Various disk interfaces in use in TCM
The Integrated Drive Electronics interface appeared in 1986, and became Enhanced in the early 1990s. Also called AT Attachment.
It is a parallel interface, with 16 bits of data and a 40 wire ribbon cable. Each controller supports just two drives, one "master" and one "slave", the social distinction being made either by jumpers on the drives, or by the position of the drive on the cable (cable select). Maximum cable lengths are very short (18"), so it is suitable for internal drives only.
Early versions could not support "large" drives (including CD readers!), and could not query drives in order to detect their capacity. Indeed, IDE originally addressed disk blocks in terms of cylinder, head and sector (CHS). This scheme requires the host computer to know the details of the disk geometry (such as how many heads it has), and is now replaced by Linear Block Addressing (LBA), in which the disk blocks are referenced by number, starting at zero.
Enhanced IDE can support CD drives, and can request that a drive identifies itself. Early PCs had one IDE controller, whereas from the mid 1990s two became standard, thus supporting four devices.
The original standard did not permit the drive to transfer directly to the host computer's memory, but rather via the CPU, and achieved speeds of between 3MB/s and 8MB/s. By the mid 1990s Direct Memory Access transfers appeared, alongside new CPU-driven speeds, both reaching 16MB/s. However, the greater efficiency of (Ultra) DMA won, and later modes were all DMA. The speed is usually expressed in MB/s: hence ATA-33, ATA-66, ATA-100 and ATA-133. All devices have to run at the speed of the slowest on the cable, and the faster UDMA modes require 80 wire cables which have a ground wire between each pair of signal wires, in order to minimise crosstalk. They still use the same 40-pin connectors.
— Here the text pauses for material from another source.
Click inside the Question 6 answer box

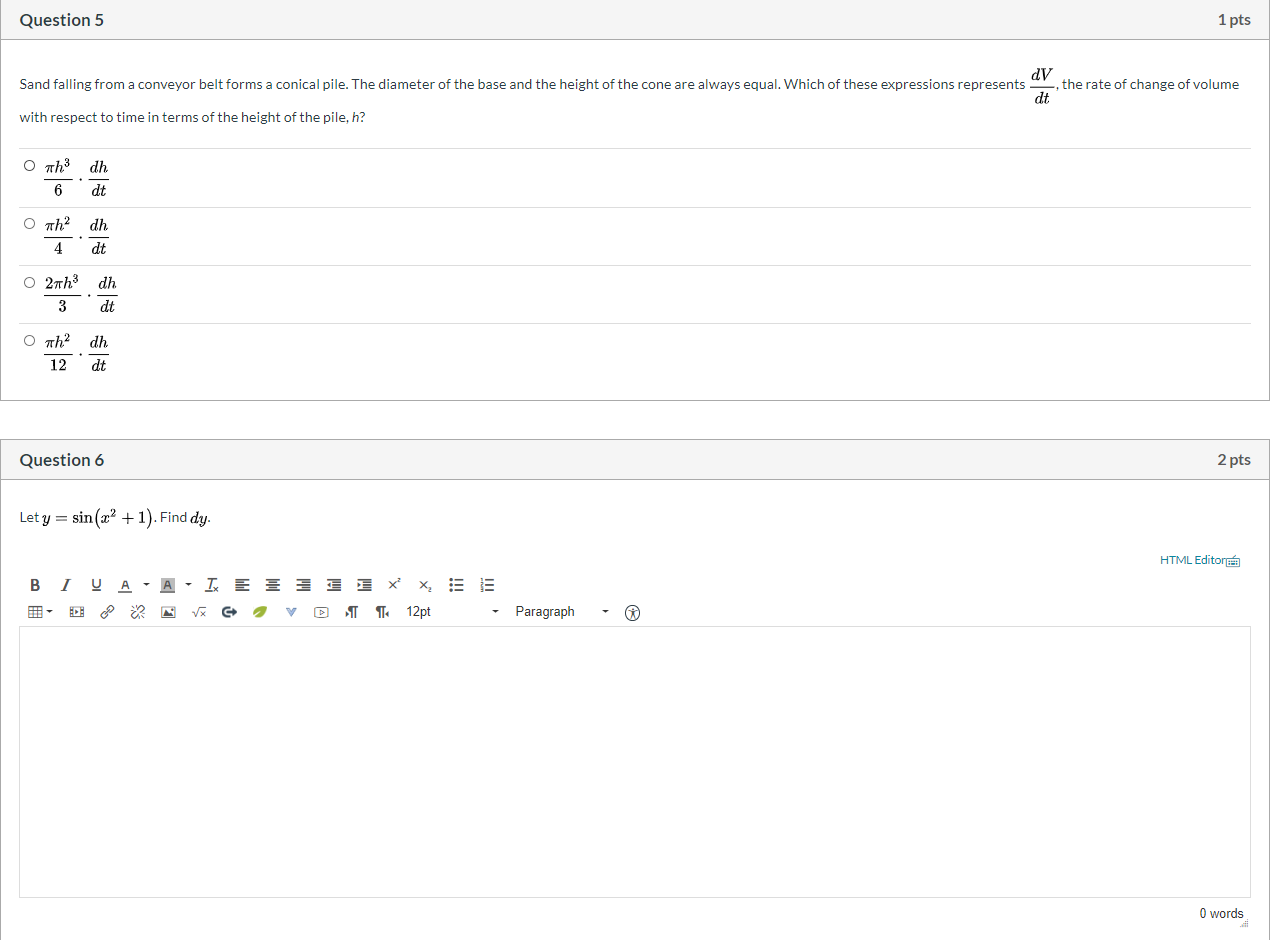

UDMA cables (>=ATA66) must have 80 conductors, and the end intended for the PCB must be blue, that for the master black, and the slave grey. Cable select must be supported, although the slave connector is optional. The black connector must be at the end of the cable. The cable is asymmetric. Disks can tell whether they have a 40 or 80 conductor cable (one pin is wired differently), and will not enable ATA-66 and above on 40 pin cables.
So far (2003) there have been five revisions to the original ATA/IDE standard.
ATA Packet Interface is physically identical to ATA, but supports some extra commands "borrowed" from SCSI which are necessary to run tape drives or CD readers and writers on an ATA interface.
Serial ATA is a development of ATAPI which uses cables with just seven wires (hence serial) and runs at 150MB/s. The cables are point-to-point, that is, just one device per controller, not two. The original ATA is sometimes called PATA (Parallel ATA) to distinguish it.
The Small Computer System Interface is a few years older than IDE, although more sophisticated, and has always used LBA. It too comes in a large number of flavours, and is often seen supporting scanners as well as drives.
Each SCSI controller can support 7 (or 15) devices, rather than just two as in IDE, and the data path is 8 bits wide, or 16 for "wide" SCSI. The maximum cable lengths are much longer, hence SCSI is suitable for external peripherals.
The original SCSI (SCSI-1) used a 5MHz 8 bit data path, and a separate 5MHz command path. The maximum cable length was 6m.
SCSI-2 doubled the data speed, halved the maximum cable length, and introduced the option of a 16 bit data path. Ultra SCSI increases the data speed again to 20MHz, and halves the cable length. Thus Wide Ultra SCSI can manage 40MB/s theoretically.
The more expensive (high voltage) differential SCSI standard is similar to the above, but each data bit is transfered down a twisted pair of wires which have no net current so as to reduce interference and increase cable length. Differential SCSI can drive 12m cables at Ultra SCSI speeds. Non-differential SCSI is often called Single Ended (SE). Differential and SE equipment cannot be mixed.
In the late 1990s Low Voltage Differential SCSI was introduced. This is always 16 bits wide, and can support 12m cables at 40MHz (80MB/s, Ultra2 LVD), or 6m at Ultra160 or Ultra320 speeds. The command rate is still 5MHz. LVD devices will autosense and operate as Ultra SE devices if necessary.
SCSI cables must always be terminated with impedance matching devices which eliminate reflections from the free end of the cable.
Fibre Channel was originally SCSI over optical fibre, running at 1GBit/s (100MB/s after decoding) in each direction, and supporting 127 devices per controller and hundreds of metres of cable length. However, confusingly, a fibre channel over copper standard was also produced, which uses twisted pair serial copper cables.